In this investigation data from the U.S. National Oceanic and Atmospheric Administration’s (NOAA) storm database has been analysed to determine the type of weather events which are most harmful with respect to population health and have the greatest economic consequences to the United States. The NOAA Storm Database is a compilation of sever weather events that have occurred in the United States during the period 1950 to November 2011. Data processing completed on the data includes loading it into R, cleaning and aggregation so that summary figures could be compiled. The results show that Tornado events are by far the most harmful to population health while Flooding events contribute the greatest economic consequences.
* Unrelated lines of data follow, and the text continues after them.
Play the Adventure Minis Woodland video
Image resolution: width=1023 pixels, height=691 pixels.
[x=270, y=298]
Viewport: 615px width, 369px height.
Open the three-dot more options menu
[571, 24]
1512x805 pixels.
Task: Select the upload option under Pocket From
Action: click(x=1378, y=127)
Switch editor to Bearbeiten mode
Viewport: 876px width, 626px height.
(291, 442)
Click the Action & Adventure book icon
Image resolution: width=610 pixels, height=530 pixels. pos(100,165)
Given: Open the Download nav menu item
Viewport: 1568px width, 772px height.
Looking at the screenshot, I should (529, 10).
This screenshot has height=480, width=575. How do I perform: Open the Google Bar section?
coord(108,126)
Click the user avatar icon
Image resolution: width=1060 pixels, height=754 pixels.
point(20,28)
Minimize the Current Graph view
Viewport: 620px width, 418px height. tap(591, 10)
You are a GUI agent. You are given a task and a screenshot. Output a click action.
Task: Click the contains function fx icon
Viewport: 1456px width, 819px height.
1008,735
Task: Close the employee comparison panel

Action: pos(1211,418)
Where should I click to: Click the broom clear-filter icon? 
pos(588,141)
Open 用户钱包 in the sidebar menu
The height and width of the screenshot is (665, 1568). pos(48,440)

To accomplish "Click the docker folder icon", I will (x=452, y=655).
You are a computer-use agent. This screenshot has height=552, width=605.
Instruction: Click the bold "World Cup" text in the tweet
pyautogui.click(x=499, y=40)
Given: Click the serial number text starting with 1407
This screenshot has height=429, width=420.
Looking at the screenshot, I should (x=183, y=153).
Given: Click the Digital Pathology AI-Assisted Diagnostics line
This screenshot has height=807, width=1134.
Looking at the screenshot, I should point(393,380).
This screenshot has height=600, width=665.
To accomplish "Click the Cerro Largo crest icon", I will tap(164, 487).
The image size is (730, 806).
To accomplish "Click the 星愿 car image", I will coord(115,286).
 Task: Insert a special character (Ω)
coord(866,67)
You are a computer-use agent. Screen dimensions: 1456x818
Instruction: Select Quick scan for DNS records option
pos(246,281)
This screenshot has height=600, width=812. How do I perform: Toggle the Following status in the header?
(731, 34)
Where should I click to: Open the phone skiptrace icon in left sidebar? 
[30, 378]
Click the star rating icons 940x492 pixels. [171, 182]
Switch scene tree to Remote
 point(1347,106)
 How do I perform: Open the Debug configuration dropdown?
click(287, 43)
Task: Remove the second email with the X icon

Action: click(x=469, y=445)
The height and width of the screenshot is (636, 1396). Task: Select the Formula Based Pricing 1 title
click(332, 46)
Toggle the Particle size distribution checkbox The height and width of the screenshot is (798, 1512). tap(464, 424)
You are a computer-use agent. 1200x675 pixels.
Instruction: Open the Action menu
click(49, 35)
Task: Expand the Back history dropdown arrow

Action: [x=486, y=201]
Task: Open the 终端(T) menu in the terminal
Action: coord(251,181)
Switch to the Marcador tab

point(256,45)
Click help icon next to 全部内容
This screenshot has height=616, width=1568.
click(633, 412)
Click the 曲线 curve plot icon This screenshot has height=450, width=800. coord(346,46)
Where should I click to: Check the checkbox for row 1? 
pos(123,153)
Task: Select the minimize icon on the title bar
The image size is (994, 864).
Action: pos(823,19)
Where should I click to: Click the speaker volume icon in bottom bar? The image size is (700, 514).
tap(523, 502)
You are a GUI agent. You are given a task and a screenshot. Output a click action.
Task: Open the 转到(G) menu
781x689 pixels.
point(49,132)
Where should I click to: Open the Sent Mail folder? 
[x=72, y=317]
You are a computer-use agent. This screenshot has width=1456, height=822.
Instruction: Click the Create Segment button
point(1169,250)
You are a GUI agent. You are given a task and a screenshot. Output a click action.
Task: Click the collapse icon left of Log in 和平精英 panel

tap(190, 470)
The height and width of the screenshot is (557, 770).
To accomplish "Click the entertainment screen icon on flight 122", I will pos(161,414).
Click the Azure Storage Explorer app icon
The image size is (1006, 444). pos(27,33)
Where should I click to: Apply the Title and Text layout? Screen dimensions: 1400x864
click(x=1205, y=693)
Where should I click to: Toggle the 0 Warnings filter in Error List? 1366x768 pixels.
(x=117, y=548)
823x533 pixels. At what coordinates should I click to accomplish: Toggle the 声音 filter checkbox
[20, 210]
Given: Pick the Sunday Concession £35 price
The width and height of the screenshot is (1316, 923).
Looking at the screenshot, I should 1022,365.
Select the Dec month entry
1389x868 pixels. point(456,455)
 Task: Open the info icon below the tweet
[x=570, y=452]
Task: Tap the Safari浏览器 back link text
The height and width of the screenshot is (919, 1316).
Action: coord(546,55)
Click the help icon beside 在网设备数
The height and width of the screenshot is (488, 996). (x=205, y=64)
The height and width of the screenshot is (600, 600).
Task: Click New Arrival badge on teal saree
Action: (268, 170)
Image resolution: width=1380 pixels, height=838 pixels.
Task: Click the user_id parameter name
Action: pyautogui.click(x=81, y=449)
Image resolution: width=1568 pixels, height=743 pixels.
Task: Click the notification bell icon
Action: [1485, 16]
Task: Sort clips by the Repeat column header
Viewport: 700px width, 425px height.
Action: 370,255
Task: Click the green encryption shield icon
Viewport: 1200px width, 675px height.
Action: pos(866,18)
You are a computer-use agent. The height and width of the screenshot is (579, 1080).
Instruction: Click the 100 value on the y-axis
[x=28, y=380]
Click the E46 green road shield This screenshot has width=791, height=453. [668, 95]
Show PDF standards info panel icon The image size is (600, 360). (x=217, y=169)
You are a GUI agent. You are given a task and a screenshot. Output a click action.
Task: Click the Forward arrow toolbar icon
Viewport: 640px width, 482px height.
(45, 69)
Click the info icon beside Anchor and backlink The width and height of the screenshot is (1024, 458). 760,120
First we will load the data, which can been done directly from the bz2 file type using read.csvfunction
#source URL for data
FileUrl<-"https://d396qusza40orc.cloudfront.net/repdata%2Fdata%2FStormData.csv.bz2"
#checking to see if there is a data directory in working directory, if not create one
if (!dir.exists("./data")){
dir.create("./data")
}
#checking to see if the file is already downloaded in the data dir, if not download it
if (!file.exists("./data/StormData.csv.bz2")){
download.file(FileUrl,"./data/StormData.csv.bz2")
}
#load the data into R
StormDataLarge<- read.csv("./data/stormData.csv.bz2")
dim(StormDataLarge)
## [1] 902297 37
As can be seen the loaded data frame is very large with 902297 obs and 37 variables. We will subset StormDataLarge into a smaller data frame StormData with only the data we need and will work with for the analysis.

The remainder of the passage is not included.